Neighbors say meeting about tower just show




By Kevin Aldridge
The Cincinnati Enquirer

        DEERFIELD TWP. — Jon Niemeyer says he doesn't have anything against water towers. He just doesn't want one in his back yard.

        “Water towers are usually built along interstates or industrial areas,” he said. “They aren't meant to go in residential areas next to people's homes.”

MEETING CANCELLED
   Tonight's special meeting of the Deerfield Township Board of Zoning Appeals has been canceled.
    The city of Mason has withdrawn its application for a variance and a conditional-use permit to build a water tower on Mason Road. The city has instead received permits from the Warren County Building and Zoning Department, which will enable it to proceed with the project.
    The next scheduled meeting of the zoning board is April 12.
        Mr. Niemeyer, 33, is one of several residents from a township neighborhood unhappy about the looming prospect of a water tower Mason city leaders plan to build. He is also one of three residents who met for two hours Tuesday with Mason's city manager to discuss ways to lessen the tower's impact on homeowners.

        “I felt like everything we said to (Mason officials) fell on deaf ears,” Mr. Niemeyer said. “They listened to us. They smiled. They even said they understood our feelings. But ultimately they said the tower was going up anyway.”

        Mason officials plan to build the $2.5 million water tower on six acres along Mason Road — less than 200 yards from the Niemeyers' two-story home.

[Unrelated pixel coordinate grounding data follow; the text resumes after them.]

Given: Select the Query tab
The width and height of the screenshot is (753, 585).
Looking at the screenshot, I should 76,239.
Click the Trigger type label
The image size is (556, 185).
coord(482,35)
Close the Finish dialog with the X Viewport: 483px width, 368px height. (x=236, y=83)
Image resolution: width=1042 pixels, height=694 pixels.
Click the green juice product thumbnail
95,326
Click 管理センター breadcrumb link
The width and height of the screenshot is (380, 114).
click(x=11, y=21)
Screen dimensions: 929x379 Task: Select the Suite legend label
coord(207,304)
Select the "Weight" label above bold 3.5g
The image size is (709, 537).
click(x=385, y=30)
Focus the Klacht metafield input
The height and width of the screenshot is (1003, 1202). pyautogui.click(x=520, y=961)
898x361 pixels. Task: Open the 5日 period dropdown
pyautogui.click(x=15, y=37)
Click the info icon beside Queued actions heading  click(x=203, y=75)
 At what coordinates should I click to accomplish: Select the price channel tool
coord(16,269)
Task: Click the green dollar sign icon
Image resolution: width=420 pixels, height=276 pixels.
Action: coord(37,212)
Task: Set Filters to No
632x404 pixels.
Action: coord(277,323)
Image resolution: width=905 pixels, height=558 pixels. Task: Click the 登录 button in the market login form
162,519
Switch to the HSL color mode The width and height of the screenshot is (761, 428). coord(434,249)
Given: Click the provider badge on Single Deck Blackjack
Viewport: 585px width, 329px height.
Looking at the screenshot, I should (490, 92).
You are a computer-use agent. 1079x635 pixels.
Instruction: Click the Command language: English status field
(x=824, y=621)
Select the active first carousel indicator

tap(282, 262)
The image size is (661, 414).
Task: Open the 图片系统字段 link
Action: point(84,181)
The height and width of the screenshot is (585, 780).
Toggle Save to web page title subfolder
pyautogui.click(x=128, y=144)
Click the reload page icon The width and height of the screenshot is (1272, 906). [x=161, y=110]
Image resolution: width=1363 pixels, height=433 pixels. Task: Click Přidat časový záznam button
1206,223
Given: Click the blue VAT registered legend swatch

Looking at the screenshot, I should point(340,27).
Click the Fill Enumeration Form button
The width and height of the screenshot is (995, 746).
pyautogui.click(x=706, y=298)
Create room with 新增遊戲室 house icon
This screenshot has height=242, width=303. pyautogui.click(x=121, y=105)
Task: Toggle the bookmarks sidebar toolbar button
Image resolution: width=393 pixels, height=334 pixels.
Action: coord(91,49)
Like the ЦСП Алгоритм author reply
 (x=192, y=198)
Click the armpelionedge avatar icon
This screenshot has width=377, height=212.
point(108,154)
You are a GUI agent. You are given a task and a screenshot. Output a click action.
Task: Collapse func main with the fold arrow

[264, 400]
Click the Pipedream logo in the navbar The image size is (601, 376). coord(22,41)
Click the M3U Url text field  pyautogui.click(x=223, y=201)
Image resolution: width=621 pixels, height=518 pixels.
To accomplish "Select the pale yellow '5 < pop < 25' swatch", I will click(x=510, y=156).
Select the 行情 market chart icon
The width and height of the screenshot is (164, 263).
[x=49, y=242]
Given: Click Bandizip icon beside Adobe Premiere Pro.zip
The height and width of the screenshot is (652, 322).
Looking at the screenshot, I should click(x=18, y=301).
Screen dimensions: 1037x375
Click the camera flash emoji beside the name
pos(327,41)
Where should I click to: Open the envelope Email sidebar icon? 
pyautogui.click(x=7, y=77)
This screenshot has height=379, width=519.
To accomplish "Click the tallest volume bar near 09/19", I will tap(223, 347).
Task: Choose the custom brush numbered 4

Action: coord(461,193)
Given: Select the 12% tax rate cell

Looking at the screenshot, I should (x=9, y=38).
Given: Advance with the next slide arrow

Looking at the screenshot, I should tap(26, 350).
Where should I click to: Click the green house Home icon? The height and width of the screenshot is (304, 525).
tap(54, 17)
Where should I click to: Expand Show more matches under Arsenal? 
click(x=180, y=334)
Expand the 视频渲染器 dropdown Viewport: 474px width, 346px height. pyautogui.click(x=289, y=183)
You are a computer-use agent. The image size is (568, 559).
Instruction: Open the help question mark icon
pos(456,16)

City officials said earlier this week that they wanted to work directly with neighboring residents on ways to minimize the project's effect on their property.

        But Mr. Niemeyer said the only way to lessen the impact on his home and others in the Hampton Village subdivision would be to build the tower elsewhere.

        “We were talking about building a different structure that's not so tall or relocating the tower to another area, and (Mason) was talking about tiny cosmetic changes like painting the tower a different color or planting trees at its base,” he said. “When you're talking about a 175-foot water tower, 20- and 30-foot trees aren't gonna really make that big of a difference.”

        Assistant City Manager Eric Hansen said the city remains committed to listening to residents' concerns. However, he said, Mason's meetings with township residents were never intended to be discussions of where the tower should be located.

        “We are moving forward to build the tower, but we want to be a good neighbor,” Mr. Hansen said. “Landscaping won't make the tower go away, but it certainly can be used to make it more attractive.”

        Mr. Hansen said the city is trying to find a balance between the responsibility it has to provide water service to its residents and the opportunity it has to extend goodwill to its township neighbors.

        However, Mr. Niemeyer said he feels that Mason held Tuesday's meeting solely for public relations and not to bring about any real changes in the project. He said that if more meetings are to follow, he won't be a part of them.

        “I can't help but feel like they were humoring us,” he said. “I'm just very frustrated.”